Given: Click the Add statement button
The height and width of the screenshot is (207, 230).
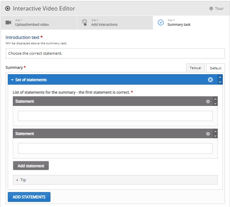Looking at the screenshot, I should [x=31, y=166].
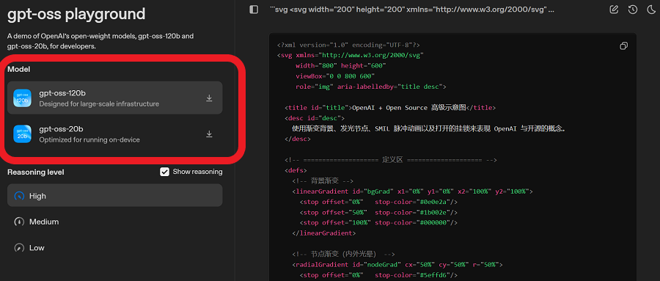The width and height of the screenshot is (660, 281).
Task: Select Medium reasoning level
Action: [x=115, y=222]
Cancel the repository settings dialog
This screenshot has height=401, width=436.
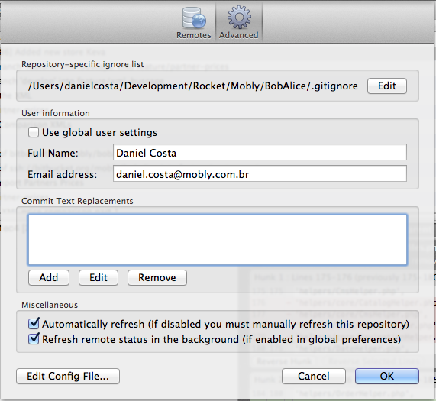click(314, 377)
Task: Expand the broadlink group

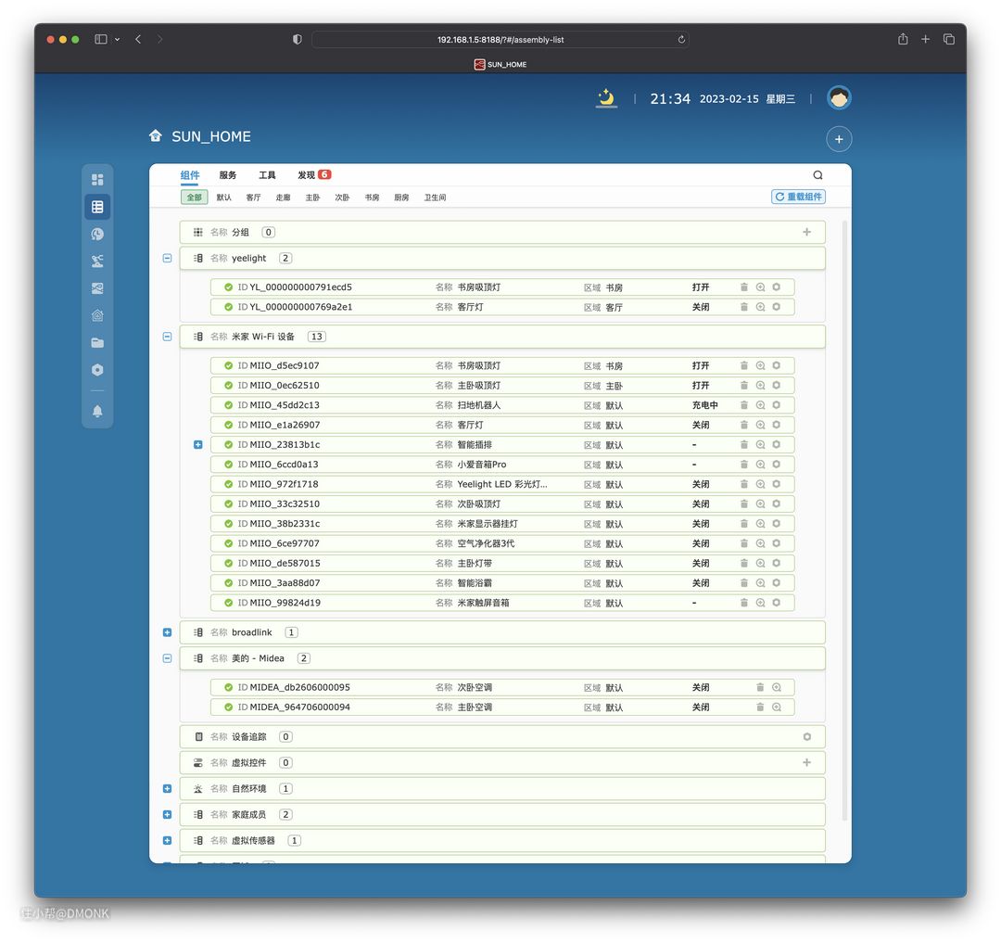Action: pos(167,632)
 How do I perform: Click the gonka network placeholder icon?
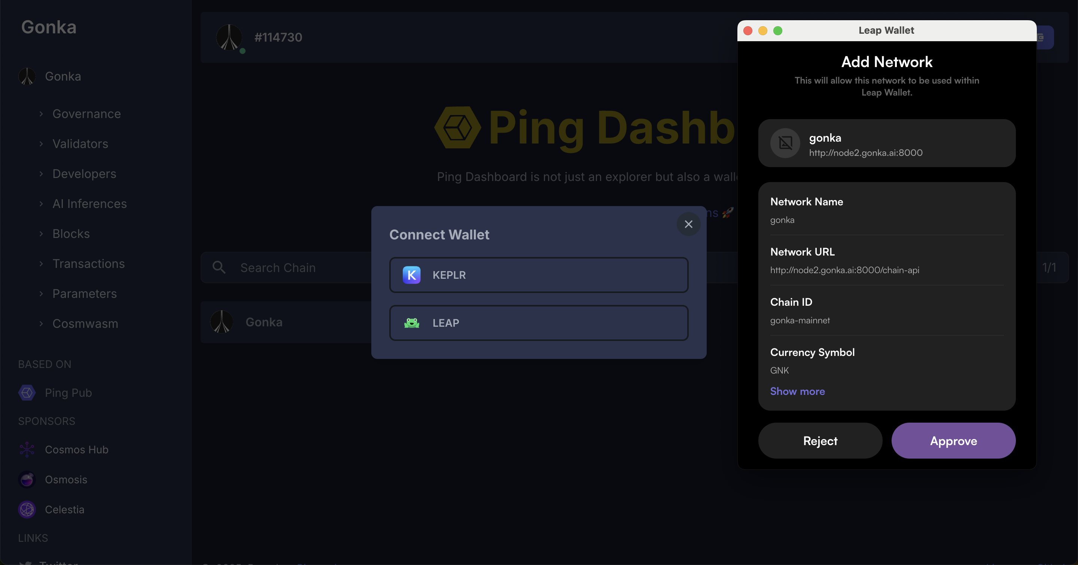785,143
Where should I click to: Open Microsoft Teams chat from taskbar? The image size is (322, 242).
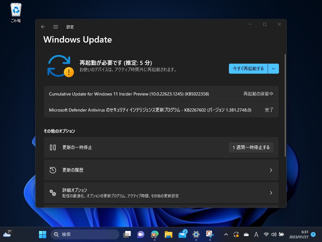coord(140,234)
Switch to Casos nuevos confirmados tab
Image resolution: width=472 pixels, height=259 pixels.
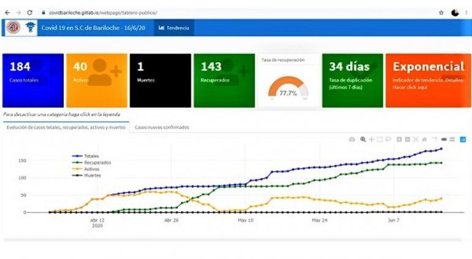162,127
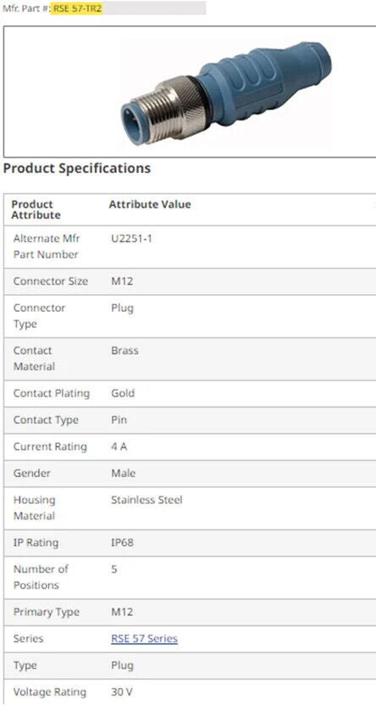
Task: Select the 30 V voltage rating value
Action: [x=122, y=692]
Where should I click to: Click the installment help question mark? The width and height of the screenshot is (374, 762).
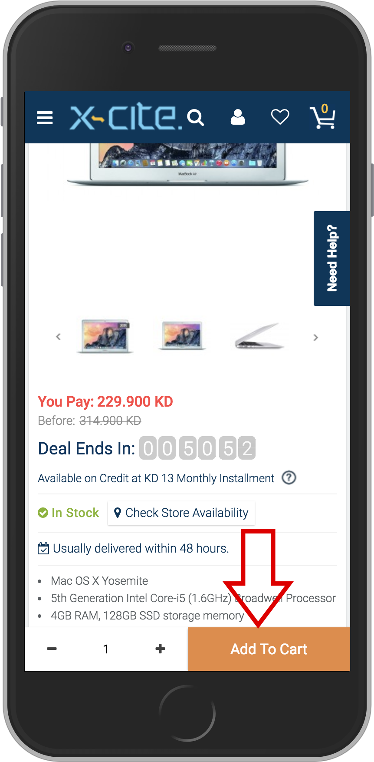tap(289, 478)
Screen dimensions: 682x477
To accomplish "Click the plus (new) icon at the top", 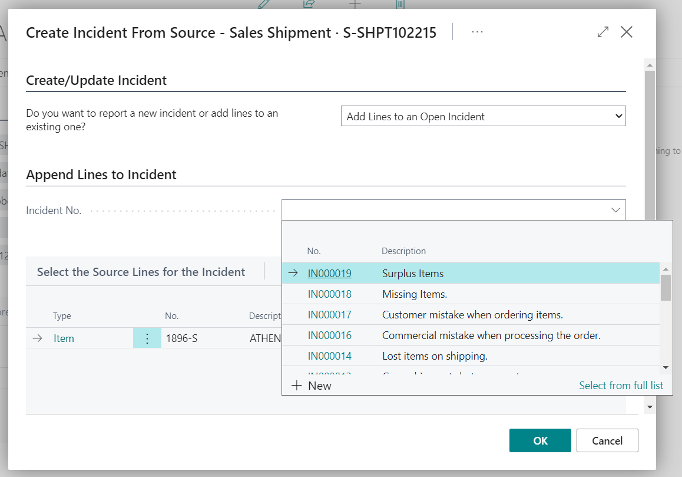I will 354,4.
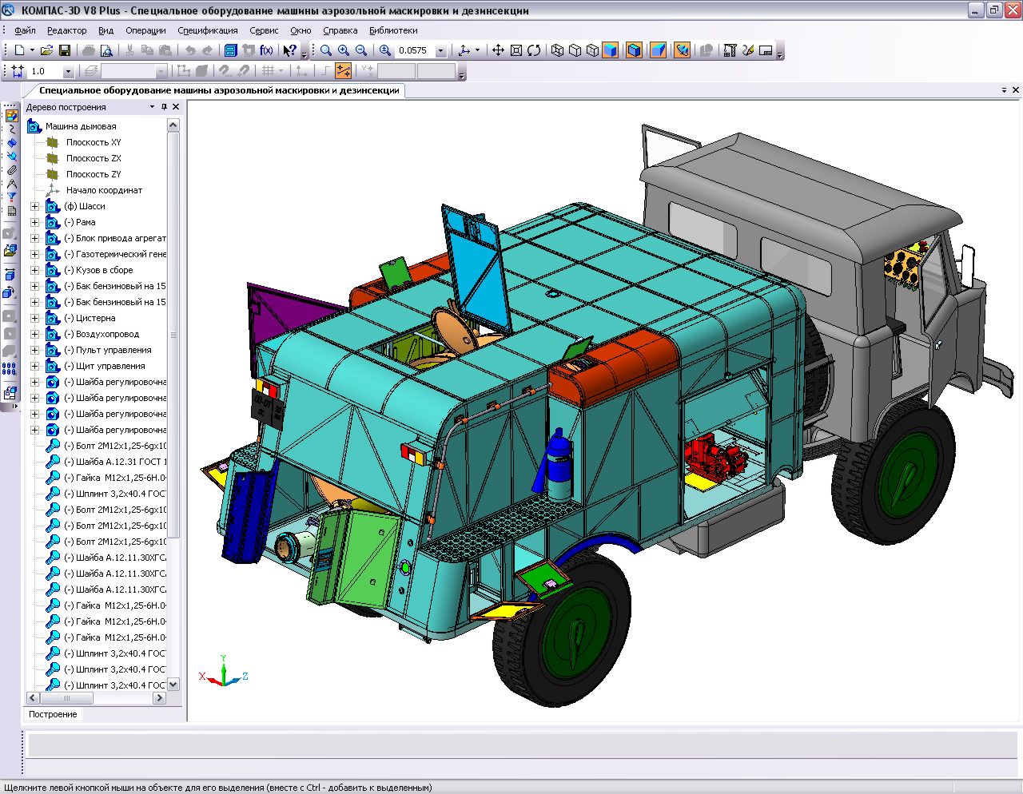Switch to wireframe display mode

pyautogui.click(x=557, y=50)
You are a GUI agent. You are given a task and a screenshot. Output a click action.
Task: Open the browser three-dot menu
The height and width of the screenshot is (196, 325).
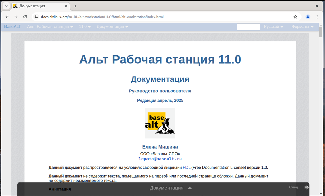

------------------------------------

With the pictures excluded, the line containing "You are a GUI" and every line after it through the end of the data above are to be transcribed exactly, and nothing more.

=== OUTPUT OF THE EXERCISE ===
You are a GUI agent. You are given a task and a screenshot. Output a click action.
Task: Open the browser three-dot menu
The height and width of the screenshot is (196, 325).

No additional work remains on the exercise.